Until she died, my grandmother wrote to me every week. Sometimes, the letters would pile up, and I would take the bundle of blue envelopes and read them all in one sitting. With the carelessness of youth, I never saved them. Now when I come across her handwriting in an inscription in a book, I nearly swoon with love. And guilt.
In fact, I did keep a fragment, the tail end of a letter that I carried around for years, pinning it above desks in three countries. It was a reply to a letter I wrote after being turned down for a scholarship, complaining that life was depressing and maybe I wouldn’t return to university in the fall. I don’t recall the gist of her reply, only the large letters at the bottom of the page: Remember, Depression is cowardice. This was a woman who had lived through the real Depression. Lived through the loss of a farm, a house that burned down, a baby who died of scarlet fever. A woman whose life was based on endurance and hope. Long before I lost the worn piece of paper, her words had become like an old song in my memory. I never uttered them to friends stranded in that wilderness of despair which passeth all understanding, but, for difficult, ordinary depression, her words pushed me out of the door.
Nowadays, the scraps of paper stuck above my desk have telephone numbers for broadband technical support, lists of passwords, scrawled names and dates. And a card from Defra describing ‘bluetongue symptoms to look out for’. It warns that ‘bluetongue affects all ruminants, including sheep, cattle and deer’, that sheep are most severely affected, but cattle act as the main reservoirs of the virus and are the biggest factors in the spread of the disease. The list of symptoms is gruesome, the swollen head of a diseased ewe heartbreaking. I am advised to ‘check livestock twice daily’.
And this I do, taking buckets of extra feed, an apronful of windfalls, treats that make me welcome. We have two breeds. The Shetlands, small and gentle, look like the ‘earth colours’ section on paint charts. Born black, they evolve into taupe, chestnut, dark chocolate. If I sit on the ground, they come up to me, curious, concerned, and if I stay long enough, the older ewes lie down beside me. Then there are the Jacobs, dappled, scatty sheep with attention deficit disorders, courteous but wary.

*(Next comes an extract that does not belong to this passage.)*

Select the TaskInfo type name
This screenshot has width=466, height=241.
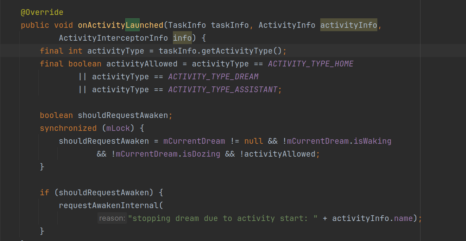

I cannot claim that these sheep are vital to the financial future of this farm, but they provide a rhythmic sympathy with the earth that justifies everything we do here. They provide the grazing essential to the maintenance of the wildflower meadows, and they give integrity to the menu in our vineyard restaurant. Most of all, they give us joy as we midwife the lambs into the world each spring, as we watch them play lamb games on the ancient oak log that is their favourite playground.
As I write, bluetongue has been found on Suffolk farms, 25 miles from us. A disease once confined to the sub-tropical regions of Africa has arrived here because our warmer winters have enabled the midges which carry the virus to flourish. Morning and evening, I check for signs of swelling and listen to the breathing beneath the symphony of crunching sheep nuts. And I pray for cold and rain. This depression doesn’t feel like cowardice. It feels like the despair that André Gide described when he wrote that ‘melancholy occasionally wins out: man has decidedly botched up the planet’. It is the despair of knowing that last winter was the second warmest on record, and there is no health in it.